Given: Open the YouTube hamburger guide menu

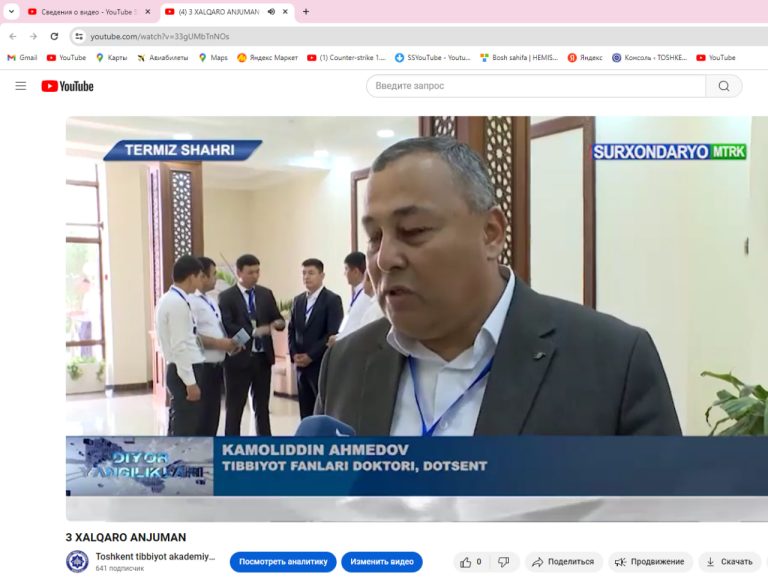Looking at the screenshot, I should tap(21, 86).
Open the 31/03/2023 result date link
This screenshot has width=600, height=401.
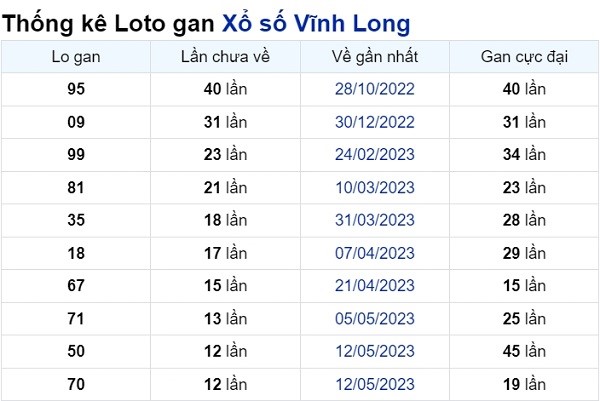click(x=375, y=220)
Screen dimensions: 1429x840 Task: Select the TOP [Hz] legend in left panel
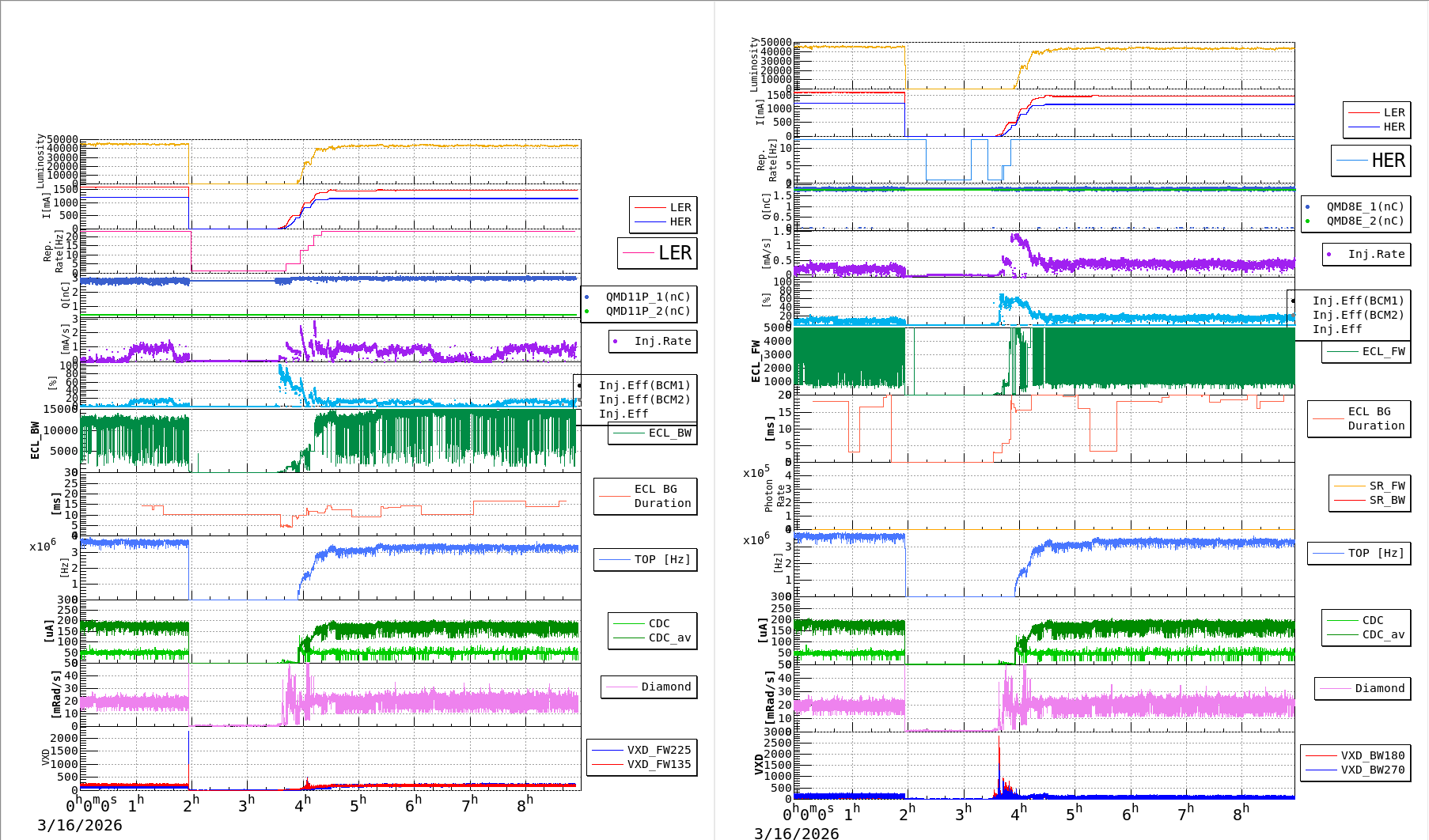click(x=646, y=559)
══════
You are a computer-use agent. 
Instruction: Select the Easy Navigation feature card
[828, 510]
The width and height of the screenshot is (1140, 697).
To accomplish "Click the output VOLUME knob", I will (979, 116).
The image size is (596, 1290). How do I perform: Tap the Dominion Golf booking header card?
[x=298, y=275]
══════
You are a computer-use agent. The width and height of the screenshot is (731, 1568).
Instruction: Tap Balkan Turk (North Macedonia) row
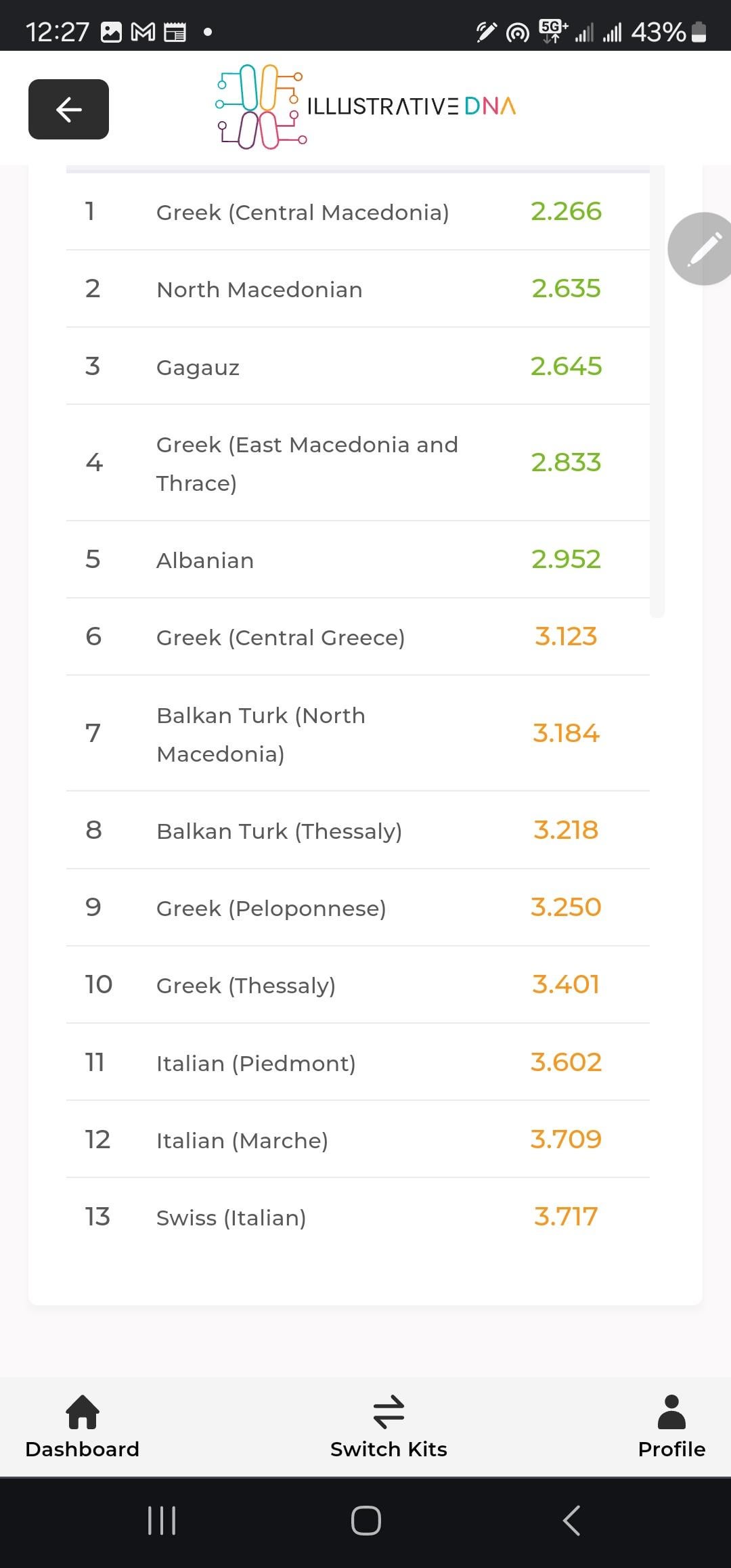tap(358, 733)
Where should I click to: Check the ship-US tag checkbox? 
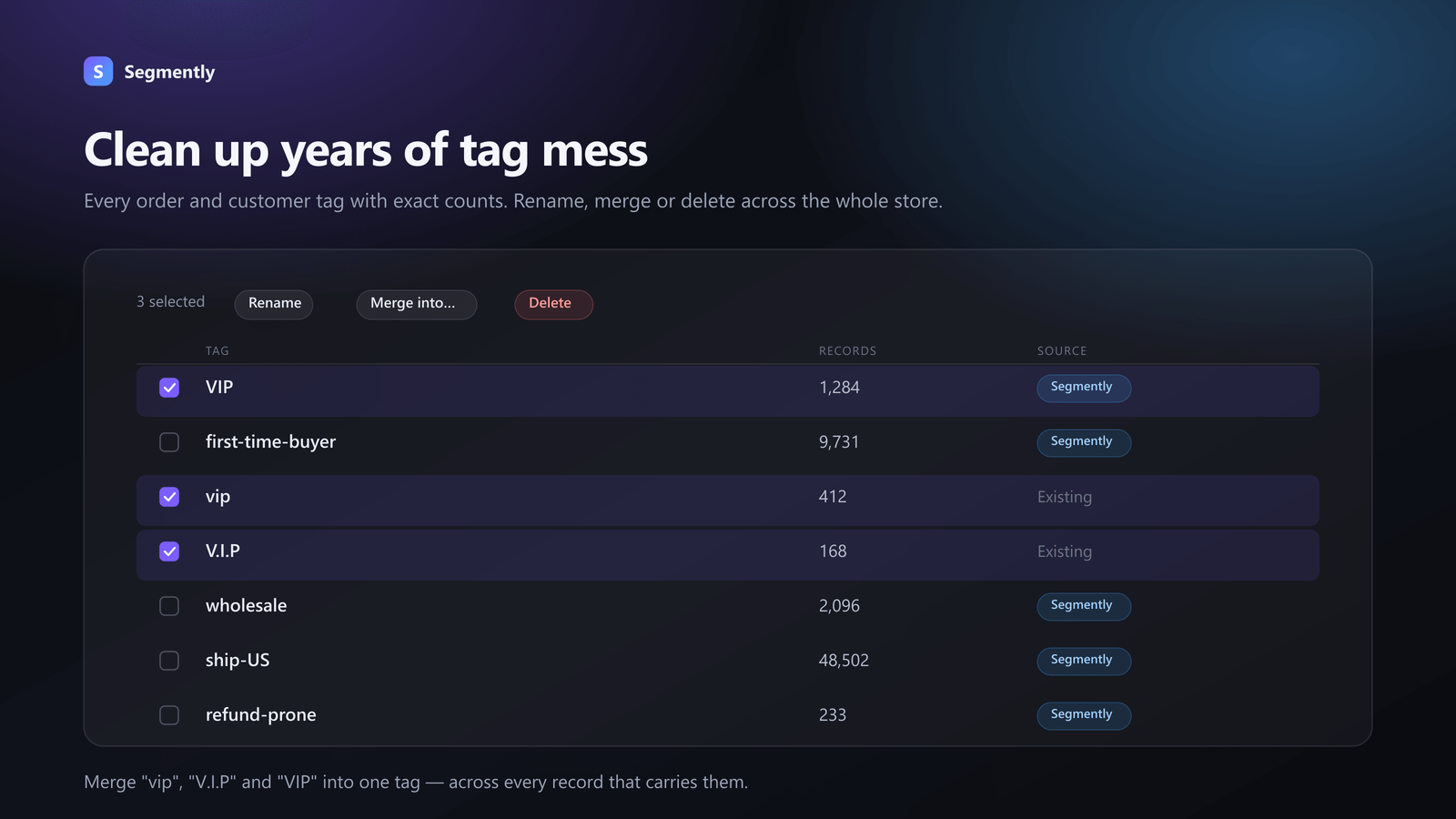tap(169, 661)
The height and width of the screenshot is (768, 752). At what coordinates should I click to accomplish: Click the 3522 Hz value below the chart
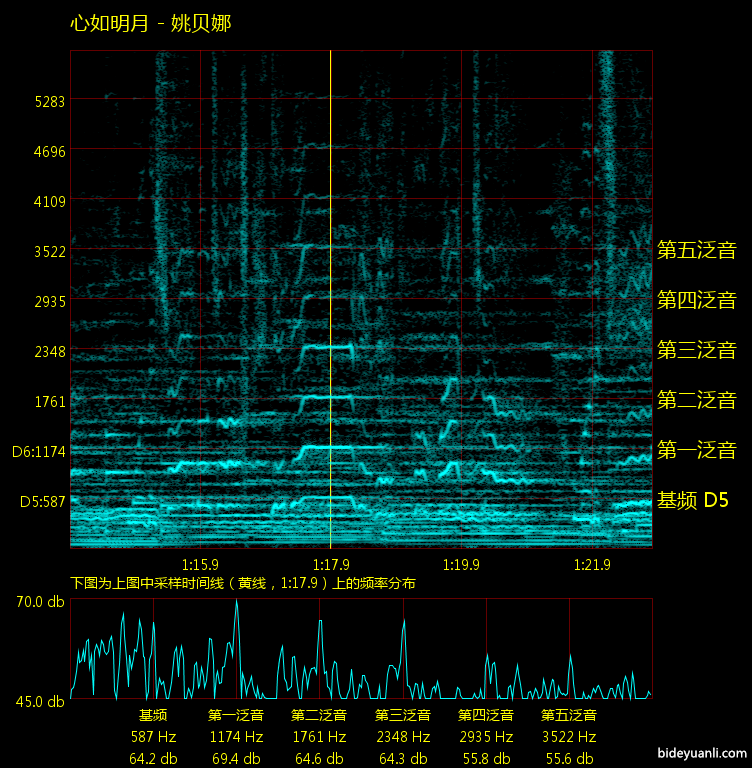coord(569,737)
══════
* DIRECTIONS *
Write out each line above with the word "agent".

* RESULT OF THIS EXERCISE *
You are a computer-use agent. 
You are a computer-use agent. The width and height of the screenshot is (731, 1568).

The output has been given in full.